August 10, 2012 at 12:27 am #15769brianjade00Member
I have a question regarding the bill of rights. A few friends of mine and me have “checked out” of this whole general government and trying ways to start talks of secession, or just to re-declare independence in our own little town. Our idea is just to simply show that this is not a “nation” as we see it today, but it is an actual union of states/nations. How this ties to the bill of rights is, the bill of rights, in its origin, is checks against the general government, not the states as it is today. During the federal convention and the Virginia convention, the anti-federalist argued for a bill of rights, but Madison and the other federalist argued that this is dangerous because putting a bill of rights somehow said that the enumerated powers actually granted power over these rights, which it didn’t, so putting these amendments in here is not necessary. Now I believe that the only thing the federalist wanted was to expedite the ratification and adding amendments would slow this process down. But do we not have federal regulations on firearms? Do we not have the SCOTUS ruling on prayer? And isn’t incorporating the bill of rights on the states just simply stripping away the 10th amendment? I wanted to title the paper “Bill of Constraints?” Now I am under no illusion that the regulations would not have happened without a BOR, but shouldn’t the states have the bill of rights, and the general government strictly limited powers, very few and precise? If there is no bill of rights to pervert, then the scope of the governments powers are more defined. Correct? Or is my thinking gone off the tracks.August 13, 2012 at 6:37 pm #15770
Forrest McDonald has famously argued that the Federalists were right about that. By his reading, the Bill of Rights has been a mechanism for further self-aggrandizement by the Federal Government.
My own feeling is that anyone who could turn a ban on the Federal Government’s having anything to do with church-state relations into a federal veto of state laws having to do with church-state relations would have found some other way to do that in the absence of the Bill of Rights.August 13, 2012 at 8:02 pm #15771brianjade00Member
I totally agree, and this question was more less directed at you, prof on a particular show that did a recent town hall meeting. Thank you for your response, and thank you for everything that you have done to further my own self education. I own many of your books, but I am a very proud owner of James Madison and the making of America, autographed.December 6, 2012 at 9:46 pm #15772
Very kind of you. You’re welcome.December 26, 2012 at 8:27 pm #15773jimMember
The Bill Of Rights (Amendments 1-10) have ultimately failed. What if they had included a specific crime of usurpation by any member of the government claiming a power of the general government not explicitly granted?
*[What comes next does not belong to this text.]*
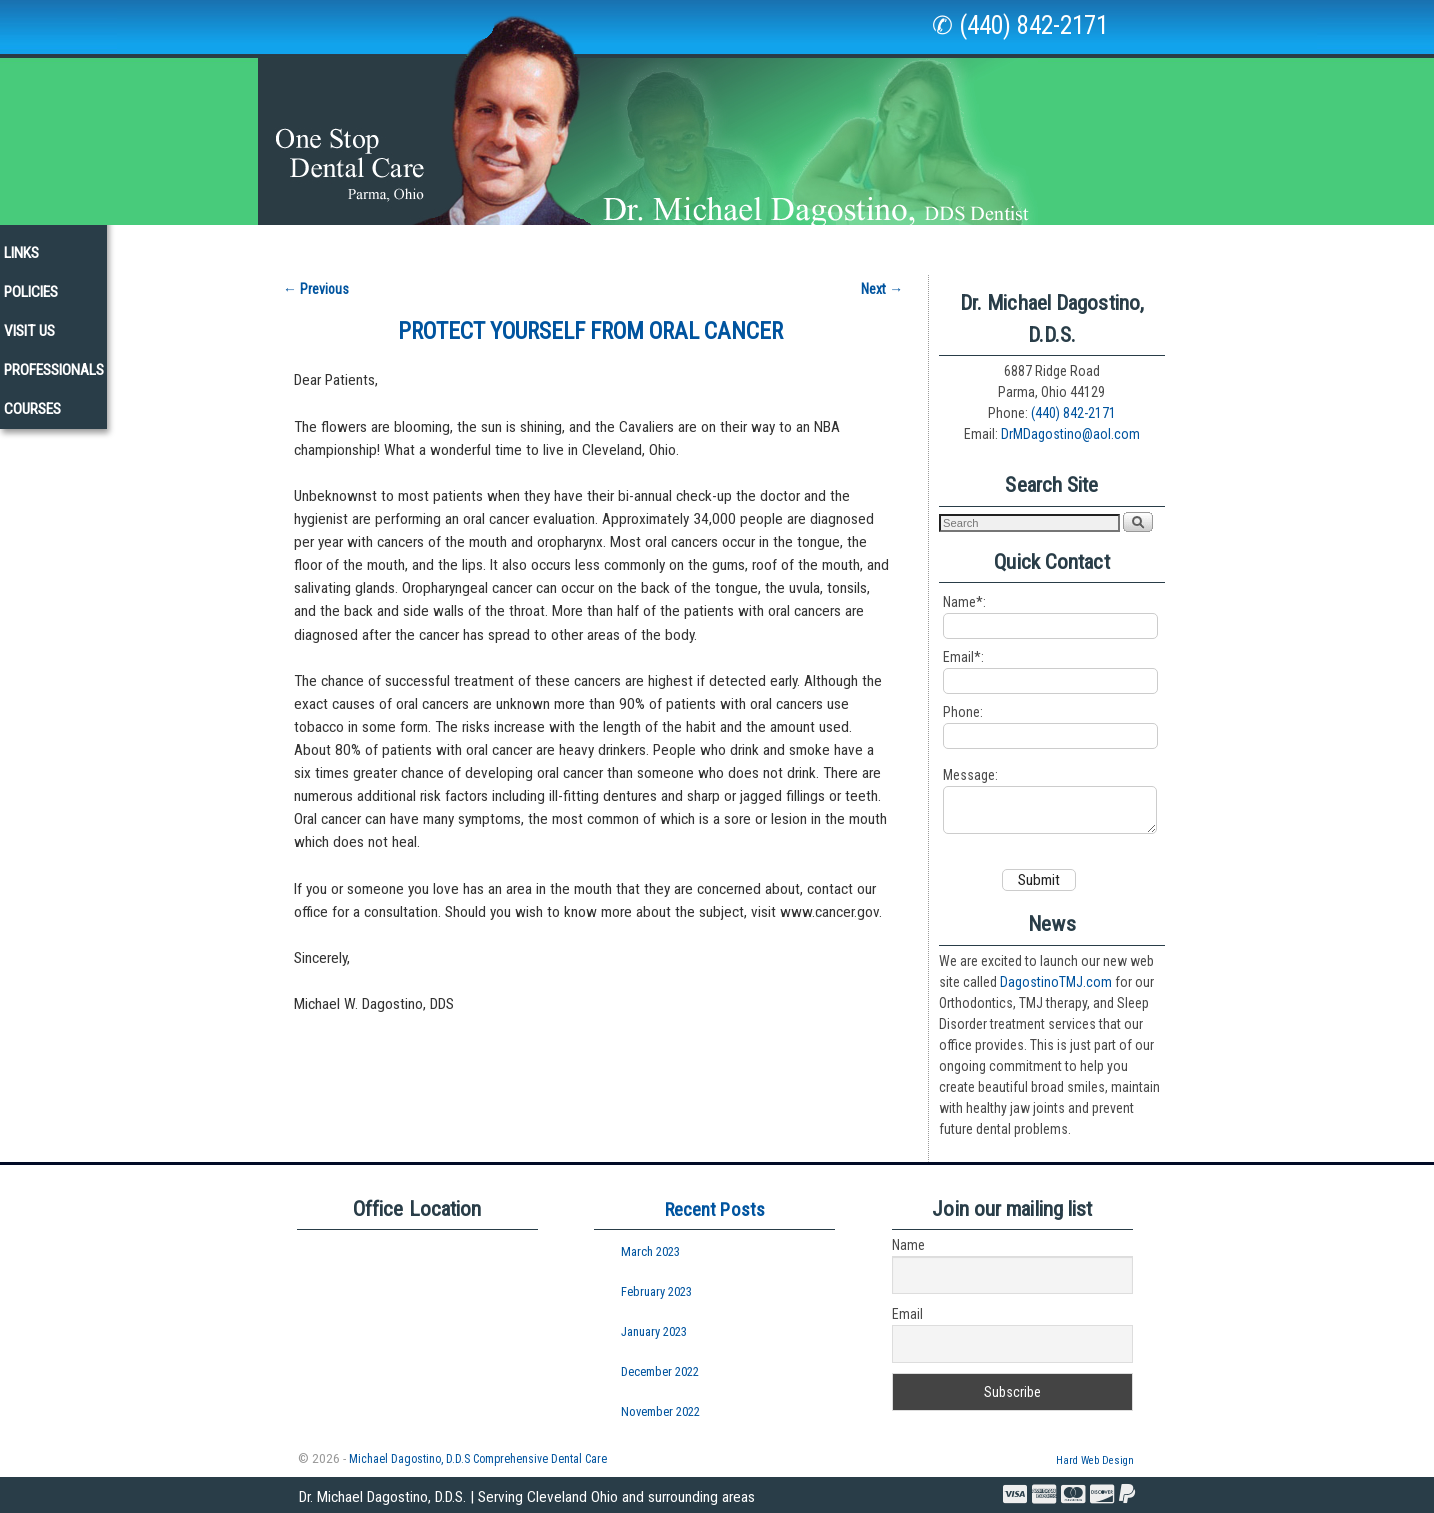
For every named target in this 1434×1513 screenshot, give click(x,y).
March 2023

Where the usurpation was by the legislature any Congressmen or Senator who proposed, advocated or voted for any legislation not authorized by Article 1 could be indited by a state grant jury for the high crime of Usurpation and if found guilty would forfeit all his legal property and serve one year in prison. Similar viscous legal sanctions for executives and judicial officials could be written.December 27, 2012 at 3:47 pm #15774maester_millerParticipant
I believe many states do (or at least did) have bills of rights, or at the very least, similar sounding articles in their own constitutions.
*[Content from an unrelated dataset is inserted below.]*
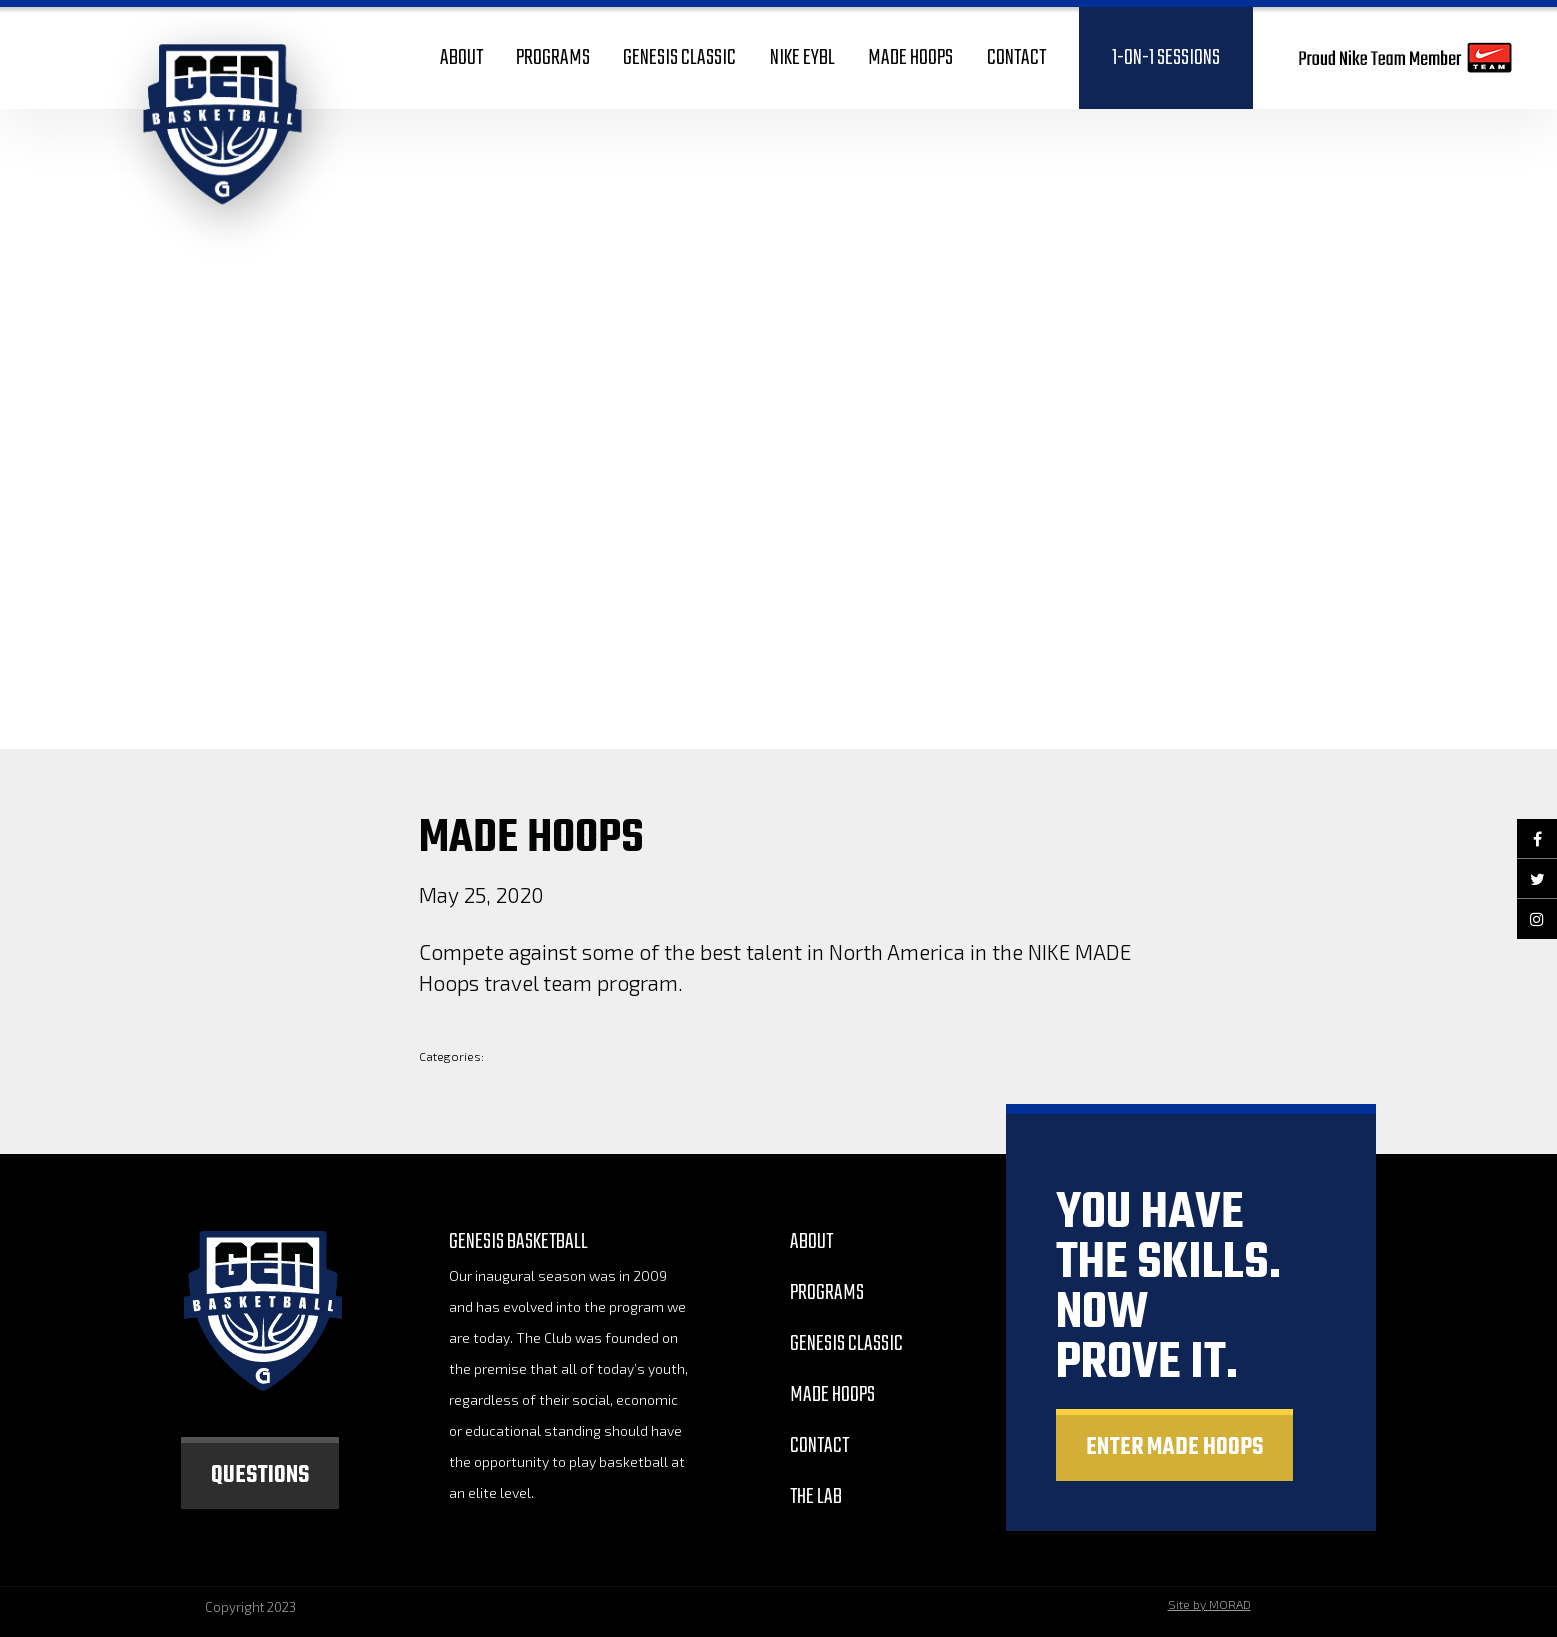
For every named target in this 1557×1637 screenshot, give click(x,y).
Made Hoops (832, 1395)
Keep in mind that prior to the civil war, the bill of rights was NOT interpreted as binding on the states. Many states, for example, established an official state religion, and the federal government never made a peep about it. Then of course we had the civil war, and the 14th amendment, which was interpreted as making the provisions of the U.S. constitution (and most federal laws and regulations as well) as completely binding on the states.
So I guess my point is that the BOR might have held up a little better, were it not for the civil war and the 14th amendment. At the very least, we wouldn’t have the Supreme Court ruling on school prayer or gun bans or any such things.December 27, 2012 at 5:00 pm #15775jimMember
My thought is that if a local grand jury could indict members of the Federal Government for a felony crime if they usurped powers not granted to them under the Constitution, then they would not violate their oath of office with impunity. The missing element to make the Constitution hold up is that it does not treat the wrongful acts of its members as crimes that are enforceable by local citizens. Only the club (members of the Federal Government) can hold themselves to the limits of the Constitution. All members of the club have intensive to increase their powers not keep themselves restrained.April 13, 2013 at 6:42 pm #15776
Marshall DeRosa’s book on the Confederate Constitution notes that in the C.S.A., state legislatures could impeach Confederate officials (e.g., judges) within their territories. This would be a powerful check on federal overreaching.